— Говорил он, что от родов…
— Верно. Только не сказал он иного. Что уже через пару недель после родов он супруге похотью своей дышать не давал.
— То есть…?
— Коли сдерживал бы он себя и не тешил беса — жива была б его жена. Сам он в могилу ее свел частыми родами. У детей разницы — девять — десять месяцев. Да и третьего… его жена сестре говорила, что муж ей роздыху не дает, даже пока в тяжести она. Оттого она и ребенка родила раньше срока, оттого и роды плохо пошли.
Таня и не подумала сомневаться.
— Это правда?
— К сожалению. Что делать — тебе решать, коли захочешь за него замуж — отговаривать тебя не будем, но лучше уж ты с открытыми глазами выбор делай.
— Я надеялась, что он меня любит.
Ксения пожала плечами.
— Любит ли — не знаю, но то, что ты век ему благодарна будешь, а пожаловаться и некому будет — так это точно.
Таня кивнула.
— Откажу я ему.
Не для того она столько пережила, чтобы из огня да в полымя угодить! Не для того!

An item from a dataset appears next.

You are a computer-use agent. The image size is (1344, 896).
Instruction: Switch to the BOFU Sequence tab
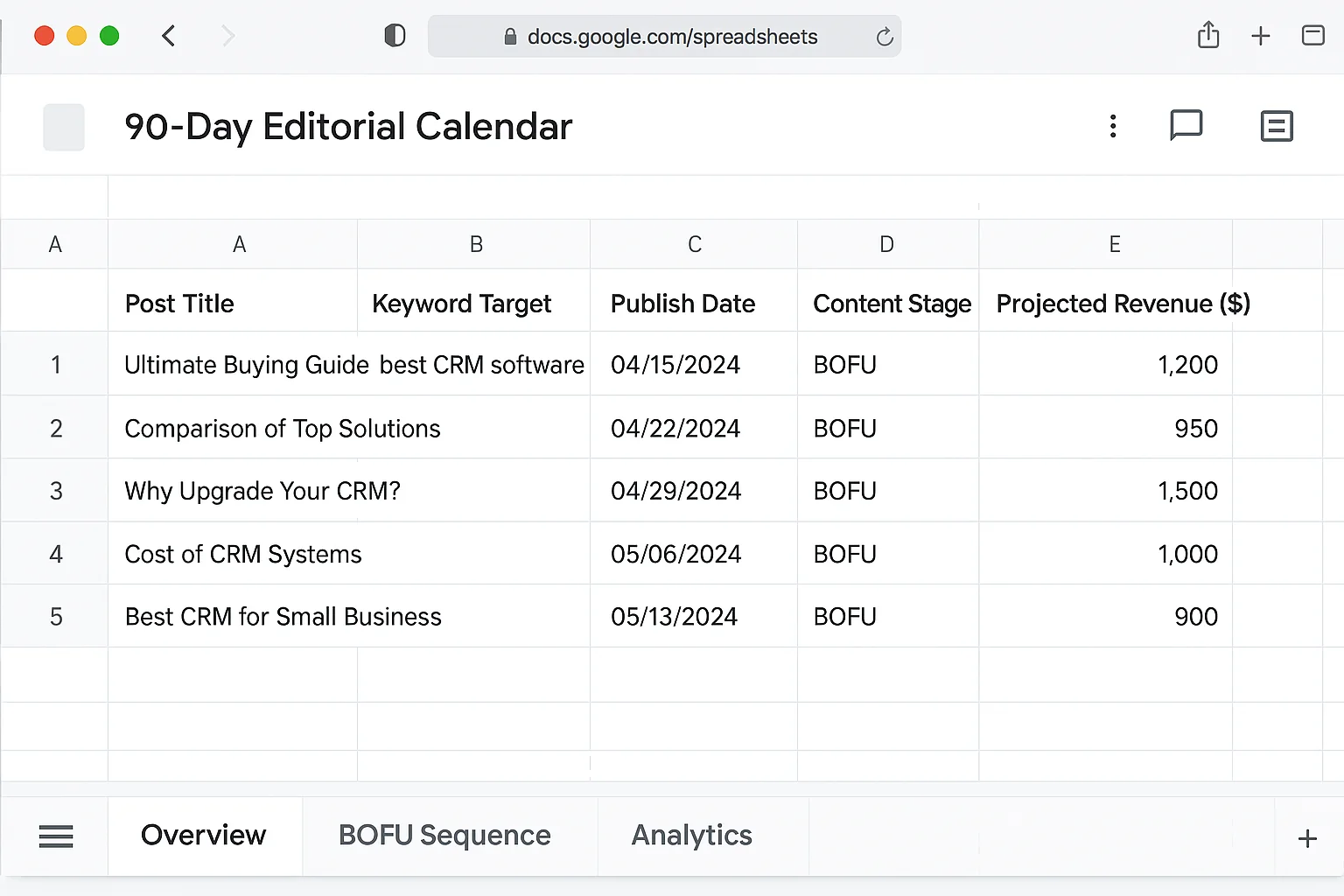click(444, 836)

Ксения ласково приобняла девушку за плечи.
— Не думай о плохом. Ты с детьми справляешься — лучше не надобно, место есть, никто тебя отсюда не погонит. Долго ли, коротко ли, но судьбу ты свою встретишь.
— Лишь бы мимо она не прошла.
— Поверь мне, судьба — она и в сточной канаве найдет.

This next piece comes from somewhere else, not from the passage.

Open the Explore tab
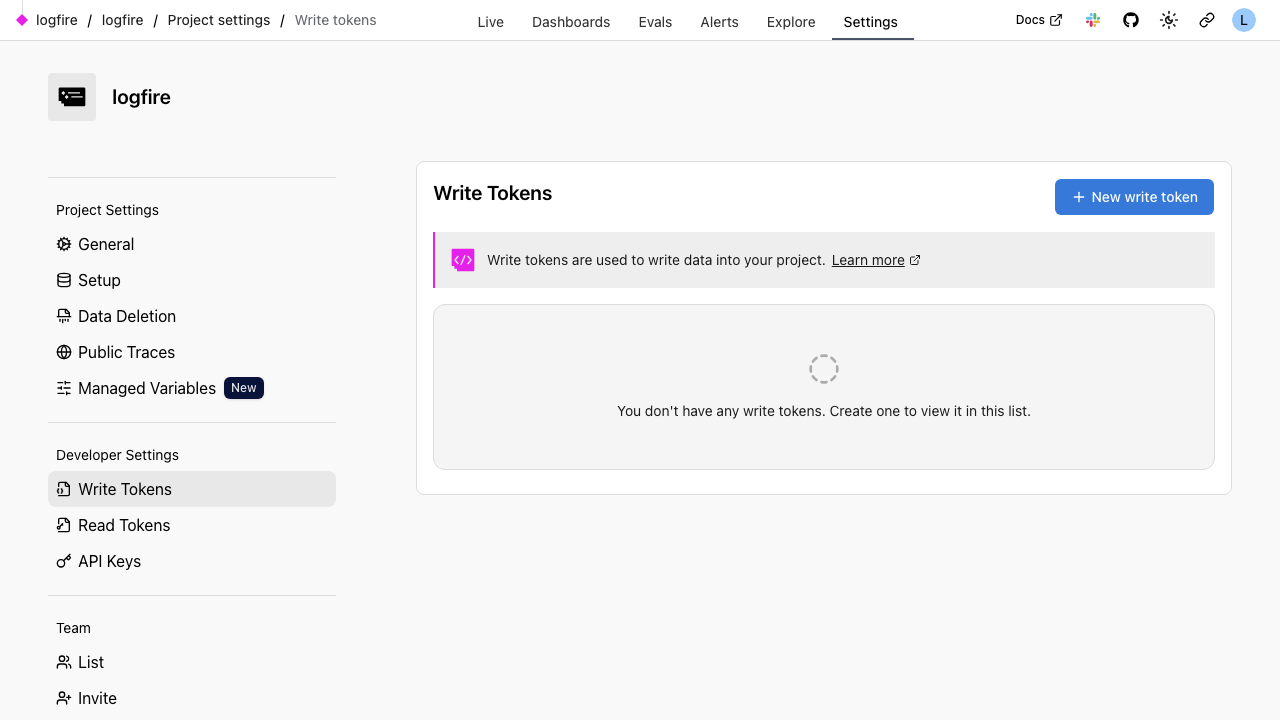 (x=791, y=22)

Насчет канавы Таня не поняла, но поверила. Откажет она Ефиму — и пусть его. Придет еще ее суженый.
И невдомек ей было, что Ксения вспоминала о своей судьбе. Которая выдернула ее руками царевны Софьи из сточной канавы, где пряталась девчонка, чтобы не снасильничали. Отмыла, отчистила, всему научила — и вот она здесь. Помощница самой царевны Ирины.
Ой, не за ту Таня молиться будет. Коли б не царевна Софья, не государь Алексей Алексеевич… не жить бы им обеим! Как есть — не жить. Только вот народ о том не знает, для этих напуганных девчонок благодетель — царевна Ирина.
Ничего. Она сегодня за всех помолится.
Дай им Бог здоровья и удачи во всех делах!
* * *
Марфа смотрела с балкона, держала на руках ребенка.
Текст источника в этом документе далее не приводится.